Return to all open positions

Regulatory Affairs

The position will provide regulatory expertise and leadership to assure that the company meets its business objectives while complying with the regulatory framework by taking into account applicable laws, regulations and guidance documents. The incumbent will be responsible for informing regulatory strategies, overseeing the filing of necessary applications, leading and positively impacting government interactions pertaining to the regulation process for products requiring governmental approval, and for collaborating with internal staff and external resources associated with these activities.

Key Responsibilities:

  • Inform regulatory strategies, in conjunction with business objectives, and translate plans into operational deliverables (i.e. submissions); advise company on regulatory issues concerning products and operations; manage regulatory activities in respect to quality and timeliness.
  • Drive positive interactions with health authorities, and oversee the preparation for meetings mainly with CDRH and CFSAN as required.
  • Build the framework for 510k application and support authoring relevant sections and narrative of filings, including technical narratives.
  • Partner with internal departments of the company to assure development plans align with regulatory requirements, guidelines and precedence; co-develops program plans with project teams to ensure regulatory acceptability for registration purposes; ensures interaction with other disciplines to review and finalize reports and other documents.
  • Represents Regulatory Affairs on project sub-teams and provide regulatory guidance to project teams on design & test documents (e.g. protocol reviews, report reviews, development plans).
  • Interpret and apply applicable laws, regulations and guidelines governing devices and food products to meet business objectives.
  • Assure timely continuity of company product registrations renewals.
  • Review and approve the development of product labels and labeling, particularly ‘Instruction for Use’ documents, package labels, sales and marketing literature and presentation reviews/approvals.
  • In addition, web-based marketing claims for compliance with applicable regulatory requirements, including development of necessary written procedures (PRC).
  • Works with third party contract manufacturers towards design transfer, and to improve quality through pre-qualification reviews and on-going oversight and audits.
  • In conjunction with Quality team supports post-market regulatory compliance activities such as complaint handling, MDR, adverse event reporting, recall execution and reporting.
  • Serve as a key advisor to project teams with regard to Regulatory Affairs issues and procedures, particularly to ensure programs are developed to have a high degree of regulatory success through complex technical understanding and perspective.
  • Develop policies and procedures to ensure regulatory compliance; may review and provide assessment of potential licensing acquisitions relative to regulatory implications and limitations; may participate in company advisory boards, attend congress and professional meetings.

Education and Experience:

  • B.S. or B.A. or an equivalent combination of education and experience.
  • 5+ years Regulatory Affairs experience with technical chemistry or analytical lab experience desired.
  • Experience with US (Class II or higher) device clearance; Health Canada medical device (Class II or higher) license approvals; EU medical device (Class llb or higher) CE-marking a plus.
  • Prior experience in worldwide post market surveillance reporting required.
  • Experience in prioritizing and exercising sound judgment in RA matters is required.
  • Must have analytical skills, be detail oriented and have good interpersonal skills.
  • Flexible and able to work in a fast paced environment.

Key Skills and Competencies:

  • Knowledge: Familiar with a variety of pharmaceutical concepts, practices, and procedures including:  21 CFR 50,54,56,200,201,202,207,312,314, and ICH; ex-US advice and registration procedures;  21 CFR800 and 510 (k) process, and proven track record of handling complex PMAs, IDEs and CE marking process for bio-medical devices.  In addition, interpretation of chemistry assays used for hydrolysis, GCMS, LCMS, USP methods, etc., is highly desirable.
  • Skills: Strategic skills in interpreting applicable laws; strong organizational skills; excellent written and verbal communication, negotiation/persuasion skills, and strong interpersonal skills; detailed oriented.

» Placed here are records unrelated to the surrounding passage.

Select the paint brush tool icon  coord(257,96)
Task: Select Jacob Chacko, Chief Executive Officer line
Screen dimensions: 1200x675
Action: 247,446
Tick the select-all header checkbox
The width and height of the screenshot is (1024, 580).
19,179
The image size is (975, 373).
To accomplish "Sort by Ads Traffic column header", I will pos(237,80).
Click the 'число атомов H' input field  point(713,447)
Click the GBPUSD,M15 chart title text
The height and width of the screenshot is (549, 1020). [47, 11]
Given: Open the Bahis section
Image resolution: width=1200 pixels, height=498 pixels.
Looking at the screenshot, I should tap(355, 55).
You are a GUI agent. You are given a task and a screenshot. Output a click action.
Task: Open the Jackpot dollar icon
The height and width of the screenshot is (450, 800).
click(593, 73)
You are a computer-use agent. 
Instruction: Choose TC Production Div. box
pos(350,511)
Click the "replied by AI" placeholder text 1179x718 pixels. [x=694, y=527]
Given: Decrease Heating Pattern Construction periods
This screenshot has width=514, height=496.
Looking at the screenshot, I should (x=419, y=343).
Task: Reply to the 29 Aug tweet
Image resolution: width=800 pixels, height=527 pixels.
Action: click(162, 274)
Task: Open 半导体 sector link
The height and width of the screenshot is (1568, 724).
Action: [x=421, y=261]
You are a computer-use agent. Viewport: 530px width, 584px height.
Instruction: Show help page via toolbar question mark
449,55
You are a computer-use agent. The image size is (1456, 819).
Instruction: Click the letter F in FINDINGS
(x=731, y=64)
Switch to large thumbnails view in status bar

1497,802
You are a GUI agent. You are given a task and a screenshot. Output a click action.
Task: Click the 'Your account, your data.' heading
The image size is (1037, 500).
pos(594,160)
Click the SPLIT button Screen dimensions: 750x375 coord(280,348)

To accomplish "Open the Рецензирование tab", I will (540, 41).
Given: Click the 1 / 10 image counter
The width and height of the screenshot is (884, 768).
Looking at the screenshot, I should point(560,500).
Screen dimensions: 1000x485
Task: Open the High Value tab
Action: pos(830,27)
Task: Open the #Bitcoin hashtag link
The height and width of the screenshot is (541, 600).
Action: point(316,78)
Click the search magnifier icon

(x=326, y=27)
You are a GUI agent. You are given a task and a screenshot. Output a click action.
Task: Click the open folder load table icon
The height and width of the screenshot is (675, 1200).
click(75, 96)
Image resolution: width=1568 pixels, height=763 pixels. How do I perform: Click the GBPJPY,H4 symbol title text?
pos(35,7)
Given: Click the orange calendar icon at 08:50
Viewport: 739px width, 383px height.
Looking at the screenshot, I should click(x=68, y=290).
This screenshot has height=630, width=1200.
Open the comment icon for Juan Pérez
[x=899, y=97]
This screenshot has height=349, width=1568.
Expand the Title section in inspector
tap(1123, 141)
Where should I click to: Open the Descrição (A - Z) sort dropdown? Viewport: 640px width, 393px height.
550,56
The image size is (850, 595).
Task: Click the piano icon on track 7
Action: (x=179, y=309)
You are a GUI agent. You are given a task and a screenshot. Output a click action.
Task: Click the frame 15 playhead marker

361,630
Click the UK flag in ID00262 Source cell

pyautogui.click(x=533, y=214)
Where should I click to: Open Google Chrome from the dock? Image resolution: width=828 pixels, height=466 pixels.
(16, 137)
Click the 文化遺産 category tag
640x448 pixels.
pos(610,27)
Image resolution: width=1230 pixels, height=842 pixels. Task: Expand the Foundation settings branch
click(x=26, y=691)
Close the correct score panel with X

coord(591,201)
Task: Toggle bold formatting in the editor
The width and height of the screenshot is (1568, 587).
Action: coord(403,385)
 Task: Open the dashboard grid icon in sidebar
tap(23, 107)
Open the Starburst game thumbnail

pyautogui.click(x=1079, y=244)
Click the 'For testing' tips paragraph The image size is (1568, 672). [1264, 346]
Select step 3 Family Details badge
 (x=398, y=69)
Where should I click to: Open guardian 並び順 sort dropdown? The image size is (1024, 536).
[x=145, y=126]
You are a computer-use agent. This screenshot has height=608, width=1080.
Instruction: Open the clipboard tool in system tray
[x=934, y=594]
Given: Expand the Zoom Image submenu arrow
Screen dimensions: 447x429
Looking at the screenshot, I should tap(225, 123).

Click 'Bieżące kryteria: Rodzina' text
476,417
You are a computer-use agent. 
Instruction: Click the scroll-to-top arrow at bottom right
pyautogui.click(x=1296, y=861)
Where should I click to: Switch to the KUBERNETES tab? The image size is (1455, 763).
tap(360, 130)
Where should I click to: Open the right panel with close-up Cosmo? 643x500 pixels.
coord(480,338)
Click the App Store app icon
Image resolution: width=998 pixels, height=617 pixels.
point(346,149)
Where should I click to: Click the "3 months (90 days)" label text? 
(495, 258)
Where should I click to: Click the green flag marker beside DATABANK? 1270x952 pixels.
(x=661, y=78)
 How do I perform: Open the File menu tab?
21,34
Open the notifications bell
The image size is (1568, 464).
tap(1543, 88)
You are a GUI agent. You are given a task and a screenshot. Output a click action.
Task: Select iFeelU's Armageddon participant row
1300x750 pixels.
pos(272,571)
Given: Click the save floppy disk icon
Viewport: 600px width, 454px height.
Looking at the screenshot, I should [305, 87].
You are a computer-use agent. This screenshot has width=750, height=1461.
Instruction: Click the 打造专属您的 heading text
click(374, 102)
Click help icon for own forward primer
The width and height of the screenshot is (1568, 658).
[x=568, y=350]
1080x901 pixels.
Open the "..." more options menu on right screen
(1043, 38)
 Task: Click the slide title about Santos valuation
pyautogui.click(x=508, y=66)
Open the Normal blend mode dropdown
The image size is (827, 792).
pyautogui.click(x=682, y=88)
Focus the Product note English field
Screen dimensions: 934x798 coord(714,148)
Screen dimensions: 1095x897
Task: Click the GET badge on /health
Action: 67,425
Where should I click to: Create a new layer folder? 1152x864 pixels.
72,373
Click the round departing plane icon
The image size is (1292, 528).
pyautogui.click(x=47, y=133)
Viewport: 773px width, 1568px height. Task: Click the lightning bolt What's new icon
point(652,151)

Ability to apply complex science to program/development needs, and to understand precedence and apply to development programs. Additional skills include; Knowledge of FDA, ISO 13485, regulations and guidelines, a must have; knowledge of toxicological assessments and capable of conducting literature reviews.
  • Abilities: Use good judgment to plan, articulate positions, apply critical thinking towards achieving goals and when interacting with regulators; able to lead and collaborate with others; be flexible; ability to negotiate and persuade internal partners and regulatory agencies.

Additional Requirements:

  • Travel <10%.
  • Candidates must be able to successfully pass background and drug screen investigations.
  • Location - Waltham, Massachusetts.